|Francesca Fernandez McKenzie (center) as Shen Te disguises herself as her male cousin, Shui Ta, who gets tough with characters played by Margo Hall (left) and Lily Tung Crystal. (Photo by Kevin Berne)
The central character in German playwright Bertolt Brecht’s 1941 “The Good Person of Szechwan” faces an apparently unsolvable dilemma: After the gods reward her for her goodness, others take advantage of her, thus negating her good intentions.
California Shakespeare Theater artistic director Eric Ting helms his company’s production using Tony Kushner’s adaptation.
In it, the kind-hearted Shen Te (Francesca Fernandez McKenzie) disguises herself as her tough-minded male cousin, Shui Ta, to ward off the spongers.
One of them is Yang Sun (Armando McClain), who’s about to hang himself because he doesn’t have the money to pay for a promised job as an air mail pilot in Peking.
She not only gives him some money but also falls in love with him. However, in her male guise, she learns that he was mainly interested in her for the money and the sex.
Under Ting’s direction, McKenzie is the undisputed star of this production, but everyone in the 12-member cast works as a true ensemble. Most actors assume several roles, both male and female, yet every character is clearly etched.
For example, Anthony Fusco, Victor Talmadge, Phil Wong and Margo Hall all show their versatility. Lance Gardner plays Shen Te’s friend Wang, the Water-Seller, who opens the show, leads the gods to her, delivers the epilogue and takes part in other scenes.

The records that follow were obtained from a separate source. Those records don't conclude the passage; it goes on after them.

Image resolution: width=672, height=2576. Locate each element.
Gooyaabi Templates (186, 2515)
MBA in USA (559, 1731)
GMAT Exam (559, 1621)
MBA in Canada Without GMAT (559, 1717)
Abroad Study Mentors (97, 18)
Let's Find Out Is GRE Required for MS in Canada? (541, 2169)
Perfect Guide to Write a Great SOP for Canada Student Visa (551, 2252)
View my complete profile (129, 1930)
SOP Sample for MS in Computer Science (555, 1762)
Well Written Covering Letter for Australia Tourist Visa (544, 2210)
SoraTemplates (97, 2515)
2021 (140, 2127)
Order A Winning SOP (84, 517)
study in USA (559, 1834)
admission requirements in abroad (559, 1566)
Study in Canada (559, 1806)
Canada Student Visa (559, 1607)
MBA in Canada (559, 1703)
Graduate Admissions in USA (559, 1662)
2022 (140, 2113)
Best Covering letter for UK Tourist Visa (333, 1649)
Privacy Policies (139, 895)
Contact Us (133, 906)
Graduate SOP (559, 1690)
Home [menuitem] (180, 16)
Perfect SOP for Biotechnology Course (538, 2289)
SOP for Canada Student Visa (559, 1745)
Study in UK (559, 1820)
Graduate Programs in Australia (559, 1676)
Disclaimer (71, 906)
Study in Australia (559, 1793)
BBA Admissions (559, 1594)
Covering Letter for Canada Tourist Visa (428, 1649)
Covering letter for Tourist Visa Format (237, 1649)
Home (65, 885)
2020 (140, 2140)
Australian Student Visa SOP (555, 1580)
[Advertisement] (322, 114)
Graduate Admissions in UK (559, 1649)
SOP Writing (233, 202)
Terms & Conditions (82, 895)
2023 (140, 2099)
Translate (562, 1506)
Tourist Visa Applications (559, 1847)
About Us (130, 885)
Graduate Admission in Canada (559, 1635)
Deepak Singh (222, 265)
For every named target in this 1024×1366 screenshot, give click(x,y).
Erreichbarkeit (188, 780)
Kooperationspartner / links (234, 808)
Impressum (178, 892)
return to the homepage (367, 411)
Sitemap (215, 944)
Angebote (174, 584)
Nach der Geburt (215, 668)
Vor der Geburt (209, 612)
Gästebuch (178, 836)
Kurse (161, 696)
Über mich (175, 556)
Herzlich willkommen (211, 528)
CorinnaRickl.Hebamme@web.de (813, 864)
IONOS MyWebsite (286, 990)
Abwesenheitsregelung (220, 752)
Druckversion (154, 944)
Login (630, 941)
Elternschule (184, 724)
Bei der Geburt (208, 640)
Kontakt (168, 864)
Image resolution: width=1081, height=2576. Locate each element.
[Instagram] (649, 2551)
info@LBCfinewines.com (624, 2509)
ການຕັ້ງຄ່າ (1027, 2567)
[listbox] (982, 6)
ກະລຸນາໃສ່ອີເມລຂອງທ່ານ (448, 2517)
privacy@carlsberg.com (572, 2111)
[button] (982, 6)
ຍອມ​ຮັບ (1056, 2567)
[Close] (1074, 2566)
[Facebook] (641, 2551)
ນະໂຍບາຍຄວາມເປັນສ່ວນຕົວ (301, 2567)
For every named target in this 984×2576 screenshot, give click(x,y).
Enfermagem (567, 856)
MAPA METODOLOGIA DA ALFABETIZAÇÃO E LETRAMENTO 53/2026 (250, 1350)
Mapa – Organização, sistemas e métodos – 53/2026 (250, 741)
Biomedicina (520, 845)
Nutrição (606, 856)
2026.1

Adding immeasurably to enjoyment of this production is Brendan Aanes’ sound design, which often punctuates various lines and actions.
Ulises Alcala’s costumes are a mix of traditional and contemporary, while the set by Michael Locher and lighting by Jiyoun Chang also augment the action.
Some movements, especially by McKenzie’s Shui Ta, are stylized thanks to movement choreographer Natalie Greene.
At times one or more characters will break into songs written by music director Min Kahng.
All of this is part of the Brechtian aim of trying to distance the audience, of showing that this is merely a play.
Nevertheless, the acting and direction are so brilliant that it’s almost impossible not to be swept up by what’s unfolding on the stage.
Running about three hours with one intermission, “The Good Person of Szechwan” will continue through July 28 at the scenic Bruns Amphitheater, 100 California Shakespeare Theater Way (off Hwy. 24), Orinda.